The study, slated for publication next week, is the latest of three reports by some of these researchers contrasting recent temperatures with those of hundreds or more years ago.
Because this study used a broader array of research data, the scholars say they have more confidence in their findings than in the earlier studies. Those studies, involving what was called a “hockey stick” diagram showing a dramatic rise in recent temperatures, brought them worldwide scientific fame and recognition by an international climate change panel that studies global warming. But they also sparked controversy and a congressional investigation.
The new study concluded that the average Northern Hemisphere temperature over that recent decade was at least a bit more than half a degree Fahrenheit warmer than the historical, decade-long averages dating back 1,300 to 1,700 years. More likely, they were close to a full degree warmer than historical averages, the study found.
The paper is “one brick in the wall” of the case for saying that human-induced causes such as greenhouse gas emissions are raising temperatures, said Malcolm Hughes, a dendrochronologist at UA’s Laboratory of Tree-Ring Research.
Other pieces of evidence are more important, including the atmosphere’s basic physics and what is already known about the amounts of gases such as carbon dioxide, methane and nitrous oxide that humans have been putting into the atmosphere, Hughes said.
“It is not the foundation stone. We are not claiming that,” Hughes said of the latest study’s contribution to theories of human-caused global warming. “We are part of the supporting cast of this case.

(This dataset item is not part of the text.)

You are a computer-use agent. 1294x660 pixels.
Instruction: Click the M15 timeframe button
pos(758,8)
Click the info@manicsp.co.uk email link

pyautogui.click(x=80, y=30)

The results that we have are consistent with what we know about how climate is controlled, as consistent as they can be given the uncertainties.”
But this study also offers much more reliable conclusions than the earlier studies, because they relied much more heavily on tree ring records for data, said another researcher who like Hughes worked on both this study and the earlier ones. The new study made much more use of other sources, including data sediments, stalactites and stalagmites from caverns and other things.
The original studies by Hughes and his colleagues led to a congressional investigation in 2005. That led directly to a National Academy of Sciences investigation.
In the academy’s 2006 report, it agreed with a critic of Hughes’ research that it is hard to quantify that one decade is hotter than any going back 1,000 years. But it said that there is high confidence that surface temperatures during the late 20th century were warmer than any comparable period over the past 400 years.
The problems with going back 1,000 years, the academy review panel said at the time, was a lack of evidence besides tree rings such as boreholes, ice cores and retreating glaciers.
By broadening their data-gathering, the latest study sought to address the academy’s concerns. The academy, by concluding that the earlier research was overly dependent on one type of data, had put “sort of an asterisk” on the earlier research, said Michael Mann, a Penn State University meteorology professor and colleague of Hughes on both the older studies and the new one.
“We sort of removed that asterisk,” because the new study’s conclusion didn’t depend as much on one kind of data, said Mann, director of Penn State’s Earth System Science Center.
The two earlier studies, published in 1998 and 1999, compared recent temperatures to those dating back first 600 years and then 1,000 years.
The latest study will be published Sept. 9 in the Proceedings of the National Academy of Scientists.